Royal Bank of Scotland, which went ex-rights last week, was down 10.5p at 256p as Goldman Sachs reduced its target price for the stock to 290p from 350p. Alliance & Leicester fell 10.75p to 430.25p, and HBOS was 6.75p weaker at 462.5p.

On the FTSE 100, two broker downgrades assailed British Airways, which claimed first place on the loser board, down 10.25p at 222.75p.

"A 10 per cent [earnings before interest and tax] margin puts BA's profitability ahead of peers, but looking forward it remains in the eye of stagflationary trends," said Deutsche Bank, switching its stance on the stock to "sell" from "buy". The broker also reduced its target price for BA, to 200p from 361p. ABN Amro also switched its stance to "sell", saying the stock's "recent rally in the face of rising oil prices" was "unjustified".

BSkyB, up 18p at 542p, was one of the few non-mining issues on the leader board after Deutsche Bank revised its rating on the stock to "buy" from "hold".

"Sky is trading at its lowest multiple ever, ahead of a period when EPS and cash-flow growth should be strong after a three-year investment phase," the broker said.

Bid speculation was evident around AstraZeneca, the pharmaceuticals group, which rose by 64p to 2,289p. According to the grapevine, Pfizer, the American drugs giant, was mulling a bid for the company. One trader played down the rumour, pointing out it is the latest in a series of sector consolidation scenarios mooted by market speculators – in the past, Pfizer has been linked to Shire, which has also been cast as a target for AstraZeneca. Shire closed up 31p at 886p.

On the FTSE 250, the animal genetics specialist Genus was the focus of renewed bid speculation. Last week, the company was said to be in the sights of Monsanto, the American agricultural biotechnology giant, but the talk bore no clues about the level of the prospective bid. Yesterday, while no names were mentioned, traders cited talk of a 1,300p-per-share proposal, which took the stock up by 20.5p to 888.5p.

Elsewhere, the battle to acquire the catering equipment maker Enodis heated up after Manitowoc, the US engineering group, returned with an increased cash offer of 294p per share for the company. Manitowoc's initial 260p-per-share bid was trumped by the US rival Illinois Tool Works, which offered 282p per share. Enodis, which intends to pay a dividend of 2p per share in lieu of an interim dividend in respect of the financial year ending 30 September 2008, was up 7p at 305p.
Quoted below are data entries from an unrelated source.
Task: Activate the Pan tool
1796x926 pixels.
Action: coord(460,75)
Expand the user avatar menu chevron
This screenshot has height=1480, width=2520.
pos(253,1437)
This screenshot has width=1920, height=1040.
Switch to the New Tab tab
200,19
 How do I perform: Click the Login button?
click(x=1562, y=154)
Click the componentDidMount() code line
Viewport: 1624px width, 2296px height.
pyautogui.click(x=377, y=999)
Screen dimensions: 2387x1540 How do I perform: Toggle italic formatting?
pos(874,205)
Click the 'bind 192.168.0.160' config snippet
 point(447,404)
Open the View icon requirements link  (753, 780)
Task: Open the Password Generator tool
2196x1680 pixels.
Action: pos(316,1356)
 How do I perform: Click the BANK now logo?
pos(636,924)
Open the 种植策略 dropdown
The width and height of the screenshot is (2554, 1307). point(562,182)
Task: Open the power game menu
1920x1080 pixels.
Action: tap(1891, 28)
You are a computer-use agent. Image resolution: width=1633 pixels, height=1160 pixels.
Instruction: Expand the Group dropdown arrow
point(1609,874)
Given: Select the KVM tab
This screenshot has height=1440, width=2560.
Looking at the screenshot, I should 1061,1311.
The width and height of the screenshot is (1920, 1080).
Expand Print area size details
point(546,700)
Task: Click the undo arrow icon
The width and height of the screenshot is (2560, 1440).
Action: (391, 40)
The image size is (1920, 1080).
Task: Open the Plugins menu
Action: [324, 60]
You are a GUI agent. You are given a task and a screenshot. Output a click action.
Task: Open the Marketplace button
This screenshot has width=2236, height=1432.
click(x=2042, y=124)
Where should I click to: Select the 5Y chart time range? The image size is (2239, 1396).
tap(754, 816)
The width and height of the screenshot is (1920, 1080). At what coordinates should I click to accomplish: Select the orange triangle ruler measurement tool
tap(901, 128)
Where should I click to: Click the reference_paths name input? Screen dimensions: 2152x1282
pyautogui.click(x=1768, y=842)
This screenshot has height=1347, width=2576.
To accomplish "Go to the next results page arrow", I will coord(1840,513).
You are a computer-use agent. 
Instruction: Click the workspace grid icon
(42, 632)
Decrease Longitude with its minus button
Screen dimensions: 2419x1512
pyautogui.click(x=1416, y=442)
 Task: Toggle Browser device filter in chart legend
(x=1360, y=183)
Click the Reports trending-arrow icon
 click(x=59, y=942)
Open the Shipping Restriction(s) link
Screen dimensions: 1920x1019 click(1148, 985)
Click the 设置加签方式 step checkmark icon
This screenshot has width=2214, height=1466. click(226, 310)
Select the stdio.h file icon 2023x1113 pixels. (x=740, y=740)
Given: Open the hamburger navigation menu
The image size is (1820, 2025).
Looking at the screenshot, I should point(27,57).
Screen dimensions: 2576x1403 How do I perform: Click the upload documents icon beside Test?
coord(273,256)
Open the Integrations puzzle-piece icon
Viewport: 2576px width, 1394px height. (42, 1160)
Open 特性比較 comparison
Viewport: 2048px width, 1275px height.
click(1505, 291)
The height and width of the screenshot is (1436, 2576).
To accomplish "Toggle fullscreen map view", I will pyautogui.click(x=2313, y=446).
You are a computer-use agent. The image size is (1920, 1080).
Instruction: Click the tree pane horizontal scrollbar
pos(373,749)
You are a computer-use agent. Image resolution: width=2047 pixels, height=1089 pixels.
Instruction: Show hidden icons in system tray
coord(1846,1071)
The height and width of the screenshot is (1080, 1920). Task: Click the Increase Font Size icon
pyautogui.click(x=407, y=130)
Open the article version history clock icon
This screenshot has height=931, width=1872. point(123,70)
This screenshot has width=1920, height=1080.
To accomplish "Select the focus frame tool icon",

On AIM, Petrolatina Energy, the Colombia-focused oil and gas exploration and production company, was up 5.5p at 46p after Tribeca Oil & Gas, an investment company backed by the Colombian private equity firm Tribecapital Partners, invested $10m (£5.1m) in the company by way of convertible secured loan notes. The investment follows an earlier agreement between Petrolatina and Tribecapital, which plans to invest up to $25m in the company.